Problem description
One range is to be output from the listing below, exactly as written: the line with "Task: Select the cyan EMA 11355781 legend" to the line with "Given: Open the Configuration menu", both kept.

[[ Exercise materials open ]]

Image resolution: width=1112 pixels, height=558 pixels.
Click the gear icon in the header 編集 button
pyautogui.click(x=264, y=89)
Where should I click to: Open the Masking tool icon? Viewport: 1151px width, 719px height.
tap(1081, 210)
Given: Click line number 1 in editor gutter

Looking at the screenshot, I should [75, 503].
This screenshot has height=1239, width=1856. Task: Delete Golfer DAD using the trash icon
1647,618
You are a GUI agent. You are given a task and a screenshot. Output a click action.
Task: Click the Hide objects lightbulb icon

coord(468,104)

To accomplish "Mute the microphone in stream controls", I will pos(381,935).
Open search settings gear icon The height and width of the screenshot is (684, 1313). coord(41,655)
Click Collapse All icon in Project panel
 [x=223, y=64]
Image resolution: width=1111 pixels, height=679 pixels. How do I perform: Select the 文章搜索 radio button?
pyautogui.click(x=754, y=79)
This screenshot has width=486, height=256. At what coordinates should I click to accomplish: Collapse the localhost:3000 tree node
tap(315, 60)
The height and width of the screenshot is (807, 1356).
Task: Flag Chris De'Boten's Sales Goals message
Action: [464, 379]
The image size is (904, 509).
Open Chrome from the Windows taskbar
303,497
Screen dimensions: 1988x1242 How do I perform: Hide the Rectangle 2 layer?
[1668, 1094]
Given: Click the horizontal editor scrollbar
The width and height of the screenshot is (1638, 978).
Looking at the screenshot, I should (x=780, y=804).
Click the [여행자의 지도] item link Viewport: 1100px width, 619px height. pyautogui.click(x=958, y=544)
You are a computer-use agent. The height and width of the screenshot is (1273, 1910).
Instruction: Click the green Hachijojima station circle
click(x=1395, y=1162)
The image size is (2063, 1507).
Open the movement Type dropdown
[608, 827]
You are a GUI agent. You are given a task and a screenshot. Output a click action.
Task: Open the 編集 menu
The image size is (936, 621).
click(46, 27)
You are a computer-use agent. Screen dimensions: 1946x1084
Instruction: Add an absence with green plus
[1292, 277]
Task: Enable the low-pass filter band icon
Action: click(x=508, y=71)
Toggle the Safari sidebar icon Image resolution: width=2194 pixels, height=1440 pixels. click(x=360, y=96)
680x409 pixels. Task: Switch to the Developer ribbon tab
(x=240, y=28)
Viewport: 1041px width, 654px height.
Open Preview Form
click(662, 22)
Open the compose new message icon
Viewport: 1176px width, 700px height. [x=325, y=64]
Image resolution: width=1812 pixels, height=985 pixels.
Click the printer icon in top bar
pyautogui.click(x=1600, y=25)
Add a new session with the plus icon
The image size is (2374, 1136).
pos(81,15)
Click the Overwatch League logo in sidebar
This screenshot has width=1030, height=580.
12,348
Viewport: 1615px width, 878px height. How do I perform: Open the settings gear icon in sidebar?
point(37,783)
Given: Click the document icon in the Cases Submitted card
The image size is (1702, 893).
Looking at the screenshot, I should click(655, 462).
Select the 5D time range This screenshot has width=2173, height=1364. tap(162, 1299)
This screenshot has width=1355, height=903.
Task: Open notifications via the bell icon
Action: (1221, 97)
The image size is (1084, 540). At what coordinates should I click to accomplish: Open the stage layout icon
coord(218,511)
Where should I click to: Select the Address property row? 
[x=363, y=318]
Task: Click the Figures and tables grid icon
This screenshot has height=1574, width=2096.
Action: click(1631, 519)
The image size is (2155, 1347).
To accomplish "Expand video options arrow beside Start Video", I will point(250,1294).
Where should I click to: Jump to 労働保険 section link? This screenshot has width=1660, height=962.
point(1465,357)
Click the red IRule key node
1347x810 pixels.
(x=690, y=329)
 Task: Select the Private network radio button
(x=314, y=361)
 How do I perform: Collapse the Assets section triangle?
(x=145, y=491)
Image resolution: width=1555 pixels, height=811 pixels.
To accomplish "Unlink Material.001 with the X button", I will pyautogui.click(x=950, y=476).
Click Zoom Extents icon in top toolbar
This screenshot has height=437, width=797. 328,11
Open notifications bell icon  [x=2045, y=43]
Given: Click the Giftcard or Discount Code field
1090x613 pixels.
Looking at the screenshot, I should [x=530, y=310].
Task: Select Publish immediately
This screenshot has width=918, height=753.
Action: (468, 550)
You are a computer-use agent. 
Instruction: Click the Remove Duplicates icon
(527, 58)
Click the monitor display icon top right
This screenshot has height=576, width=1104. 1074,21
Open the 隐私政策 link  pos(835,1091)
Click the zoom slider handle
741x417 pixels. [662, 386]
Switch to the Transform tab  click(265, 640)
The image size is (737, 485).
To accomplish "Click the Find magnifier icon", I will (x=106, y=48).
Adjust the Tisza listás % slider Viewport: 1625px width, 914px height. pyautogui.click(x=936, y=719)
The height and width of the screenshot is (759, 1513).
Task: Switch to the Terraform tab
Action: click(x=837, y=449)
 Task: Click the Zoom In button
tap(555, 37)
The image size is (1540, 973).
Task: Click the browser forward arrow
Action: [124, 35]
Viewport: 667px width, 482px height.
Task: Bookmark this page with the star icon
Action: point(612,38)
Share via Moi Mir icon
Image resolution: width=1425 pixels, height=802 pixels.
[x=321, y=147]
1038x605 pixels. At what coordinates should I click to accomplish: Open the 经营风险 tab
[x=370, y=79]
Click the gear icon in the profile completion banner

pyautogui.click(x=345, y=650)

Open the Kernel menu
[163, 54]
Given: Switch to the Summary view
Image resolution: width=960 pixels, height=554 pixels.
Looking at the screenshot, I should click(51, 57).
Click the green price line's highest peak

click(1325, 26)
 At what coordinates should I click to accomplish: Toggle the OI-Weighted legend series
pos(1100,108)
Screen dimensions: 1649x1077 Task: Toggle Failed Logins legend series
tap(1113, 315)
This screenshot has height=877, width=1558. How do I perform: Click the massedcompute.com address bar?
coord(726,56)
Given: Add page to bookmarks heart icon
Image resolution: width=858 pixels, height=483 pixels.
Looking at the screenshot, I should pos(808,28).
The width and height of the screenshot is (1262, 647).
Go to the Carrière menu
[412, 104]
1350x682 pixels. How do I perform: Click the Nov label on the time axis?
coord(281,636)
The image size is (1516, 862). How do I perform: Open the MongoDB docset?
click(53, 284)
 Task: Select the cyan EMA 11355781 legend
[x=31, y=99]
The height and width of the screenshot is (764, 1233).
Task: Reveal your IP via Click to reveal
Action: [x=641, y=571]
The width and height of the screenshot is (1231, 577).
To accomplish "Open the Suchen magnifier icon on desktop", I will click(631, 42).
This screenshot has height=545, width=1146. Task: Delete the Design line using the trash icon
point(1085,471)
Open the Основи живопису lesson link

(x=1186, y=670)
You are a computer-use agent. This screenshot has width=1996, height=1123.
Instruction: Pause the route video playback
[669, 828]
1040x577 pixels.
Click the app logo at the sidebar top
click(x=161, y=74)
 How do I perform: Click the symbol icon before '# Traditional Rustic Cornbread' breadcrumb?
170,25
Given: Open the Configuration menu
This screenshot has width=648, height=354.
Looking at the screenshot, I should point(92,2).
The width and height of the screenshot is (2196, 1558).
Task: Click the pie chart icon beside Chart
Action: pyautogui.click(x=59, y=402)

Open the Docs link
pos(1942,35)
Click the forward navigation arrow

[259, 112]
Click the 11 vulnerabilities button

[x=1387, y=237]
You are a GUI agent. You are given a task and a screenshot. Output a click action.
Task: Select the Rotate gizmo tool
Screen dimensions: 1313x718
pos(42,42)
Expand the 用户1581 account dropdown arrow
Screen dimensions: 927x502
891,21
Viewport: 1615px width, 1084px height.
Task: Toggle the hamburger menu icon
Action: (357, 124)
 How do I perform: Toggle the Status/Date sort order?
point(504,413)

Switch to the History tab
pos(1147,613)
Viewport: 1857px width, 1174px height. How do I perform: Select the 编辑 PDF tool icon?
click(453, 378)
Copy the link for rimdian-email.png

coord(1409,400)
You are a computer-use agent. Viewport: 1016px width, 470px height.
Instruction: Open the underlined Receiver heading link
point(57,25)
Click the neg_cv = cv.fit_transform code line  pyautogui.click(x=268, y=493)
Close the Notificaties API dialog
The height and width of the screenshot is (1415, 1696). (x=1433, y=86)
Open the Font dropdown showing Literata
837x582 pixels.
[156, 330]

[[ Exercise materials closed ]]

Solution for this exercise
 Task: Select the cyan EMA 11355781 legend
[x=31, y=99]
The height and width of the screenshot is (764, 1233).
Task: Reveal your IP via Click to reveal
Action: [x=641, y=571]
The width and height of the screenshot is (1231, 577).
To accomplish "Open the Suchen magnifier icon on desktop", I will click(631, 42).
This screenshot has height=545, width=1146. Task: Delete the Design line using the trash icon
point(1085,471)
Open the Основи живопису lesson link

(x=1186, y=670)
You are a computer-use agent. This screenshot has width=1996, height=1123.
Instruction: Pause the route video playback
[669, 828]
1040x577 pixels.
Click the app logo at the sidebar top
click(x=161, y=74)
 How do I perform: Click the symbol icon before '# Traditional Rustic Cornbread' breadcrumb?
170,25
Given: Open the Configuration menu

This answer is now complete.